In a time of dreadful turmoil for the British automotive industry, a glimmer of good news has been confirmed.
The wealthiest man in Britain, Jim Ratcliffe, founder of the Ineos chemical group, has announced that his ambitious project to continue producing a vehicle similar in silhouette and ability to the Land Rover Defender, now has a confirmed engine supplier.
Ratcliffe has convinced BMW to supply his Projekt Grenadier vehicles with its TwinPower turbocharged engines. Having a German engine supplier will be of huge benefit to the Ineos automotive venture, guaranteeing a consistent supply of the best possible technology and consistent production standards.

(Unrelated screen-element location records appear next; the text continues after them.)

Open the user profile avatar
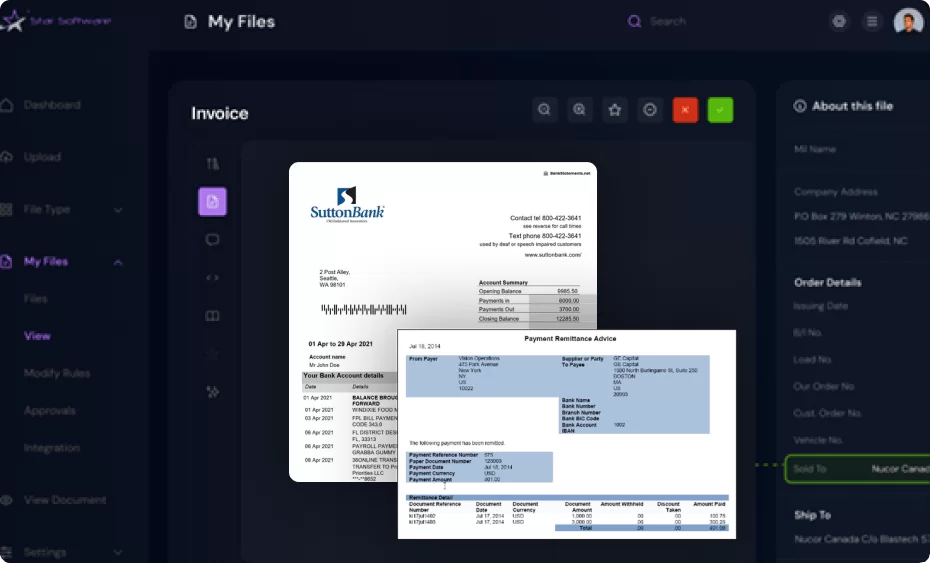Viewport: 930px width, 563px height. tap(908, 21)
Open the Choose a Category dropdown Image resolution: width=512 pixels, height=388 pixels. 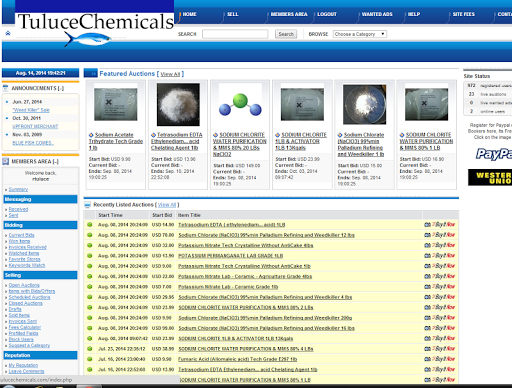click(x=360, y=34)
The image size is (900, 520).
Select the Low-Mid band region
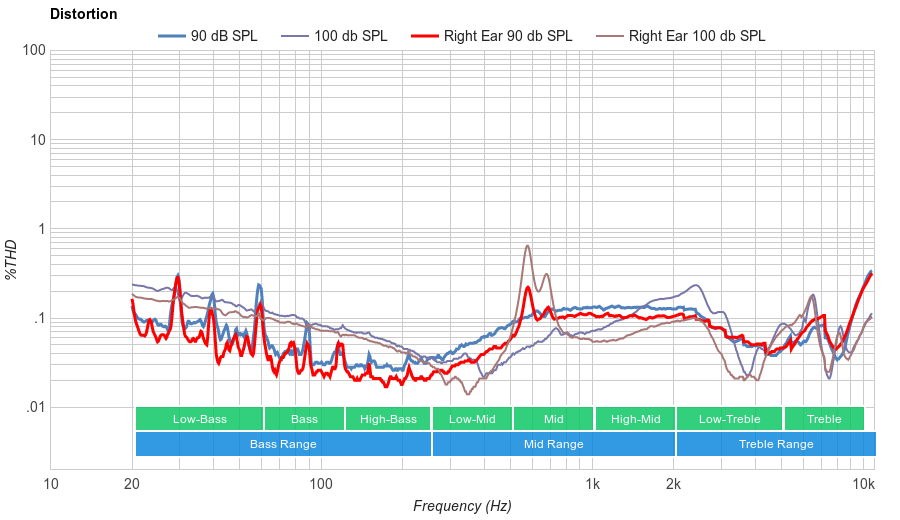pos(472,419)
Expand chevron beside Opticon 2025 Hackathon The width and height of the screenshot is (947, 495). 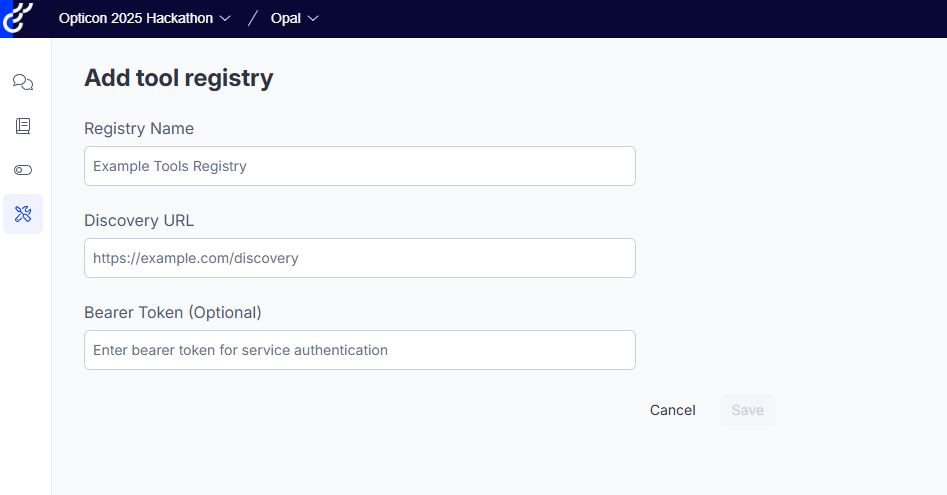pyautogui.click(x=225, y=19)
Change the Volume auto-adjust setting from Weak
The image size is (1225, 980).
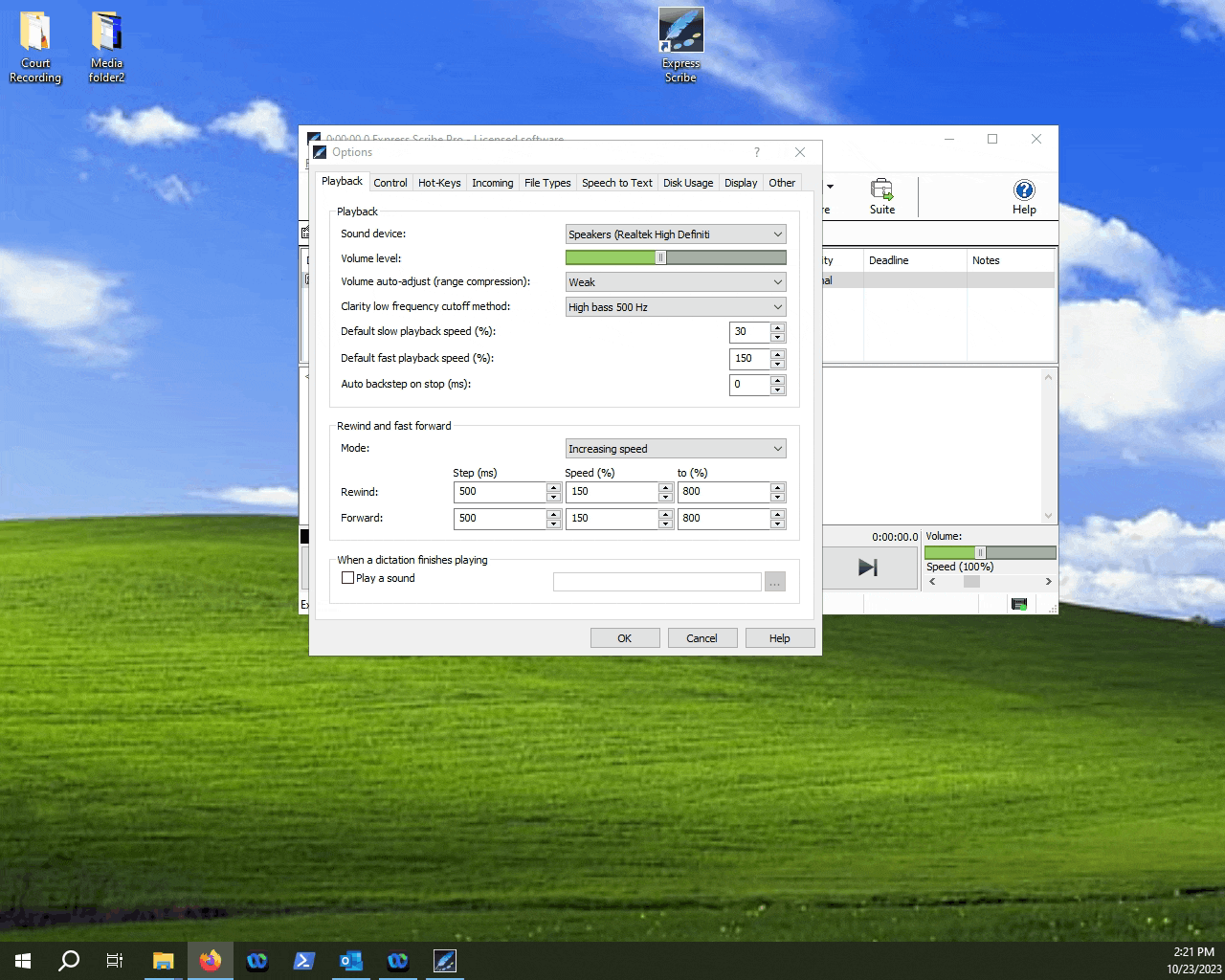coord(676,281)
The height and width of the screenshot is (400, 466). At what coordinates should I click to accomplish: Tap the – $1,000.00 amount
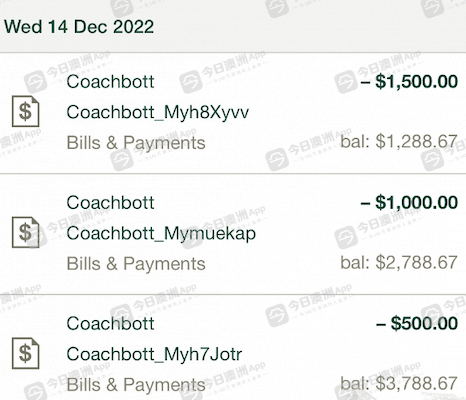[x=409, y=203]
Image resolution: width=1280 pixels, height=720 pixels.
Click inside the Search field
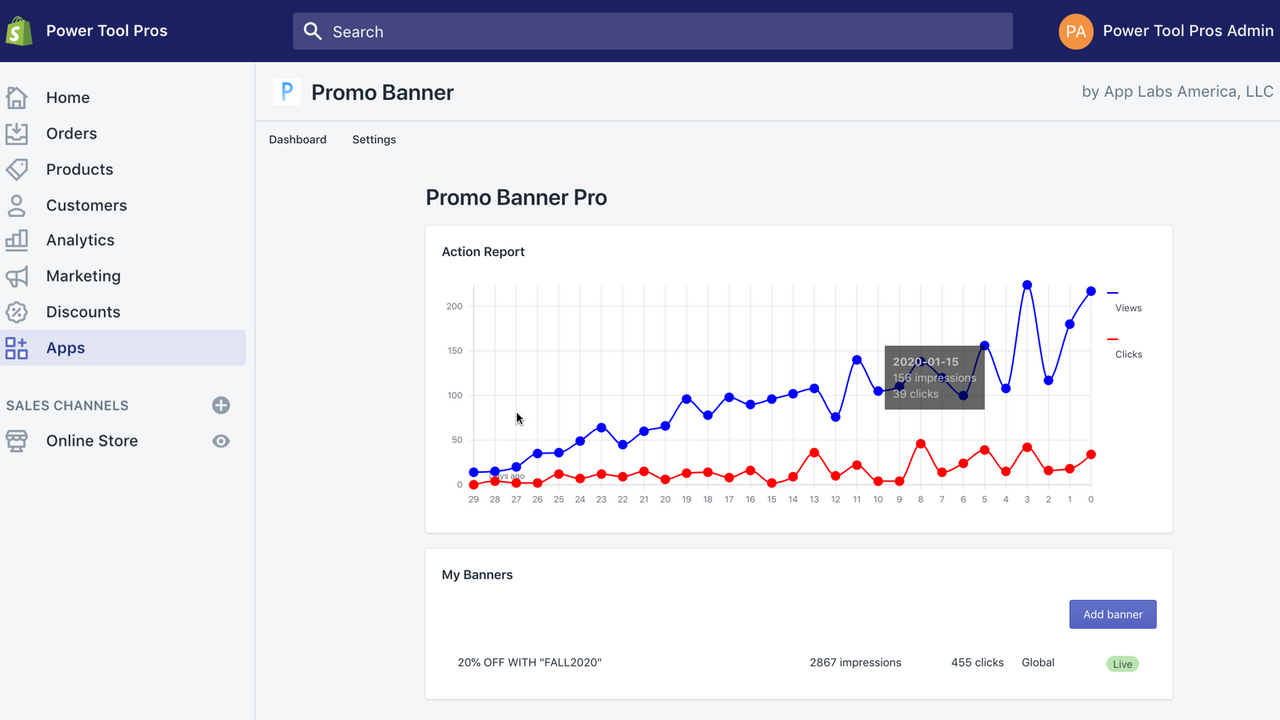coord(650,31)
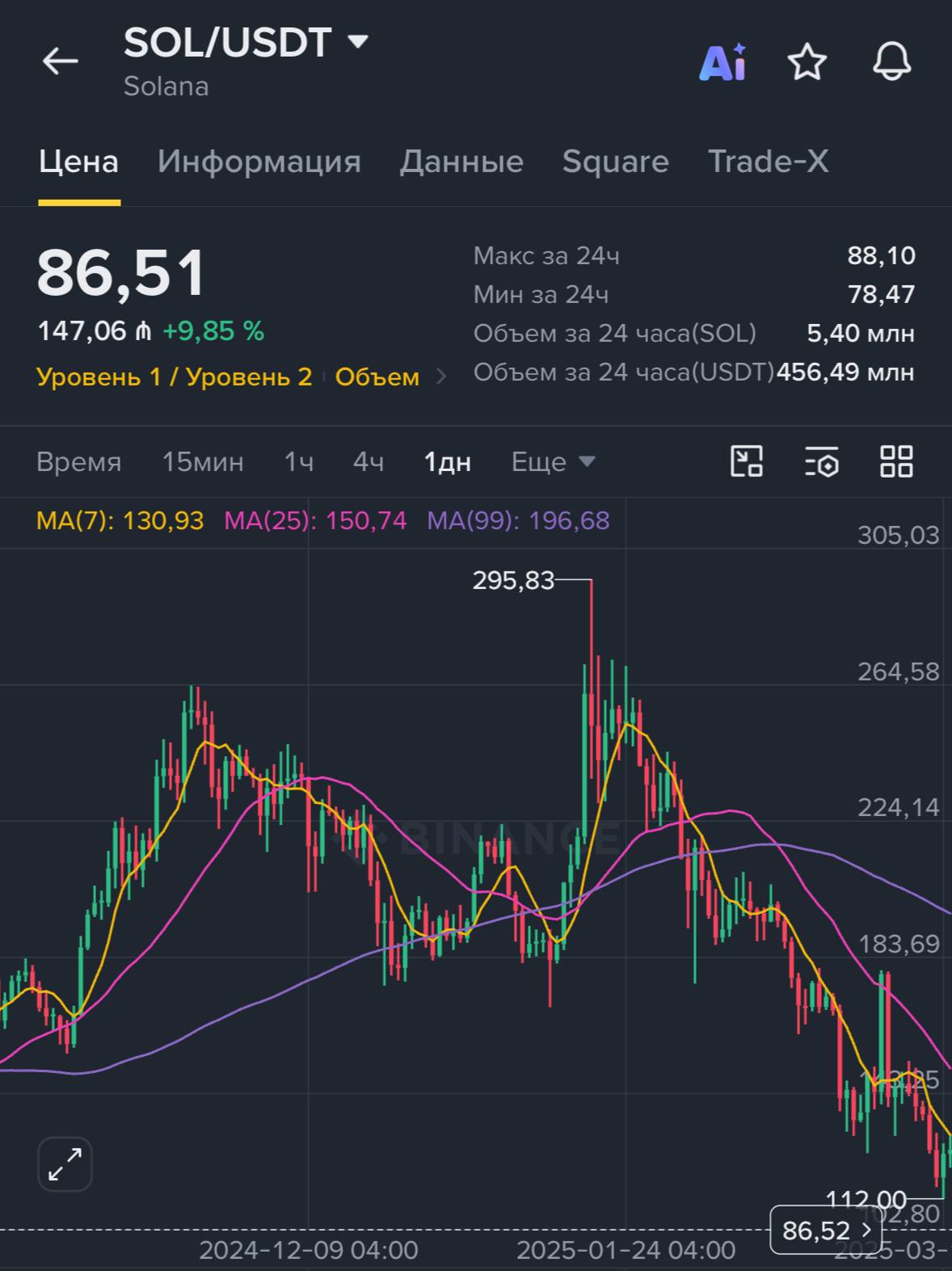
Task: Click the 295,83 peak candle marker
Action: tap(514, 580)
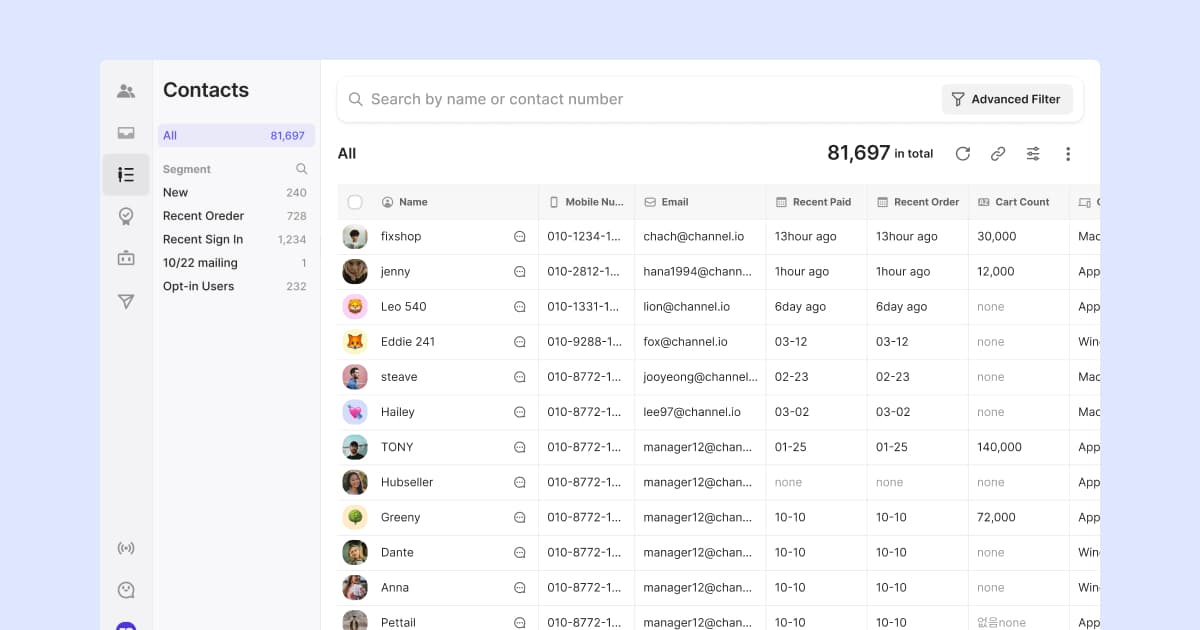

Ineos has projected that it needs to build 25 000 of its revived Defenders a year to make the Projekt Grenadier venture work and profiting from the misfortunate of others, it might now be in the position to acquire a functioning assembly facility on the cheap.
Honda’s Swindon production facility, which the Japanese are abandoning as part of its Brexit containment strategy, would be excellently suited to building the Projekt Grenadier Defenders.
For fans of the Land Rover Defender, Projekt Grenadier is a hopeful revival and the fact that it will be BMW powered is also of special significance. Especially to South African Land Rover followers. During the brief period when BMW took ownership of Land Rover, in the mid-1990s, the South African subsidiaries of both companies worked together to produce BMW-powered Defenders.
Those Defender 2.8i Land Rovers remain hugely collectable and showed that a sophisticated petrol engine could find application in an extreme off-roader. For BMW, there is no business or product conflict supplying Ineos automotive with its engines.
The Munich brand does not produce a rock-crawling, utilitarian 4x4 – which is what Projeckt Grenadier will evolve into when it becomes a production vehicle, in 2020.